Arnaud Winther livre ses impressions sur le salon

Le salon CES pour Consumer Electronics Show est devenu le rendez-vous annuel et incontournable du digital… La ville de Las Vegas se transforme en salon géant pendant 4 jours.

Pour moi, comme pour beaucoup de français présents cette année, c’était mon premier CES. Au-delà de la technologie, ce sont les tendancesles usages et plus globalement la température de la transformation digitale à l’œuvre actuellement que je suis venu prendre à cet événement !

Alors que je m’attendais à être aussi secoué que lors de mon dernier voyage en Silicon Valley (à lire ici), je n’ai pas eu d’effet « Wahou !!!». Découvrez pourquoi en lisant mon décryptage de cette édition 2016 du Consumer Electronics Show.

 

Keynotes, conférences, salon institutionnel, foire aux startups et foire aux sous-traitants…

Le salon a officiellement débuté le mardi 5 janvier au soir par la fameuse keynote de Brian Krzanich, CEO d’Intel.

Le CES est rythmé en effet par des grandes keynotes : véritables show à l’américaine où les CEO viennent présenter leur actualité.

Intel frappe fort avec son module Curie et la présentation des produits qui l’embarquent : drone autonome qui vous filme en évitant les obstacles, robot compagnon sur une base de gyropode Segway, capteurs en tout genre, réalité augmentée pour le coaching sportif ou la maintenance industrielle…

Au-delà du spectacle que nous offrent ces keynotes, elles sont des vitrines des tendances. Des débats-conférences sont également organisés un peu partout dans le salon et les hôtels alentours.

Le CES en chiffres : 3 600 exposants, 223 000 m2 d’espace d’exposition répartis dans la ville et 170 000 personnes accréditées… Gigantesque !

Les principaux espaces du salon sont : l’hôtel Venitian pour les Keynotes, le Sands expo pour les startups, l’impression 3D, la robotique, les drones, le sport et le smart home, puis le LVCC (Las Vegas Convention Center) pour le salon institutionnel avec les grandes marques…

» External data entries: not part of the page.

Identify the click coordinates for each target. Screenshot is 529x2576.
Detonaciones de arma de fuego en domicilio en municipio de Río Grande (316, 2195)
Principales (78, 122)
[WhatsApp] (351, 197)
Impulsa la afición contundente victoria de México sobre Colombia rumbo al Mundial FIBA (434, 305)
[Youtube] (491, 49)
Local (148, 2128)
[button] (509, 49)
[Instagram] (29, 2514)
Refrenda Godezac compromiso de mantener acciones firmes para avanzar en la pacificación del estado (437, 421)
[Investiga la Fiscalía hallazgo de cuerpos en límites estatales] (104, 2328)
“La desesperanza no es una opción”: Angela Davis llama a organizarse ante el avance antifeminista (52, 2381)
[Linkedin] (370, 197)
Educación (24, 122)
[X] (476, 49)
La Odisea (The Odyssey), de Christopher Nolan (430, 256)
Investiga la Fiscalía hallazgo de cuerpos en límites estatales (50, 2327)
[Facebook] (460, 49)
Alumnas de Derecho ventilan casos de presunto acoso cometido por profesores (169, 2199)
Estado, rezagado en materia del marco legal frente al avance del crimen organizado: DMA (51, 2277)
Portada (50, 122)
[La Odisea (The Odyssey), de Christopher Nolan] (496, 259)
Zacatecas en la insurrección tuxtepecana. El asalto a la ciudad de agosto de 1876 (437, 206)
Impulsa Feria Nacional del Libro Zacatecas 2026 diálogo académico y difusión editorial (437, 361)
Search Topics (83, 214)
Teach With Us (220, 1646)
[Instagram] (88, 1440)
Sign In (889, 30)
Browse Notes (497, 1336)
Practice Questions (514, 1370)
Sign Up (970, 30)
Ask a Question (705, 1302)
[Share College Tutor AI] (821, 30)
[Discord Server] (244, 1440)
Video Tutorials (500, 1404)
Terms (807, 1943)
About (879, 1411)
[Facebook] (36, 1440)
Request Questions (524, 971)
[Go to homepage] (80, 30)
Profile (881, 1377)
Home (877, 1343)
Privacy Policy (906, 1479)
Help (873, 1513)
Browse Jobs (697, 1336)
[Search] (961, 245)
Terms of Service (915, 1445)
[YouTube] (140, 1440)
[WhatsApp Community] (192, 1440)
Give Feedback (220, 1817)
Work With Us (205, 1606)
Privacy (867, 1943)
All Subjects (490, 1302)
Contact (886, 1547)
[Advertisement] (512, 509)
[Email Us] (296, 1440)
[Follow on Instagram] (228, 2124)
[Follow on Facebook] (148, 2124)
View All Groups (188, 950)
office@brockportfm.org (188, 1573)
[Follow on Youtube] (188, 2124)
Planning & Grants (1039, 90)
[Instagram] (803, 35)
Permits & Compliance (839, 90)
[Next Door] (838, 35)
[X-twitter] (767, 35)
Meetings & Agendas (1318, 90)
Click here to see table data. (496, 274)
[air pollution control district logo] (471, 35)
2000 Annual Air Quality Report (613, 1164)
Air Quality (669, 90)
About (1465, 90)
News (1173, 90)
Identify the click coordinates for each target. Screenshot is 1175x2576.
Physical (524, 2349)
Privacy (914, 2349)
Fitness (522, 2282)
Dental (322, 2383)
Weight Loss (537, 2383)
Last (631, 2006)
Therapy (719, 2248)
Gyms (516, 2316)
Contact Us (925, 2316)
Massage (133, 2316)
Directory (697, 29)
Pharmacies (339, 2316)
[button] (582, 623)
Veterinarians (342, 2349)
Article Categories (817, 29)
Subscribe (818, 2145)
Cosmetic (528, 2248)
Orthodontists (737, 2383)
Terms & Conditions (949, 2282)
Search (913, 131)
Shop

Chaque partie est un salon à elle toute seule et même si j’ai essayé d’en arpenter l’ensemble des allées, je n’ai dû voir réellement que la moitié du salon !

Voici donc le résumé de ce que j’ai retenu de cette édition 2016…


La maturité des innovations technologiques des dernières années

Une fois de plus, la « loi de Moore » prouve sa pertinence !!! Cette pseudo-loi est une prédiction totalement empirique de Gordon E.Moore, un des créateur d’Intel, selon laquelle les processeurs doubleraient leur capacité tous les 18 mois pour un coût toujours moindre… Ce qui permet d’aller toujours plus loin dans l’exploitation des capacités technologiques : toujours plus puissant, plus rapide, plus petit, embarquant de plus en plus de fonctionnalités…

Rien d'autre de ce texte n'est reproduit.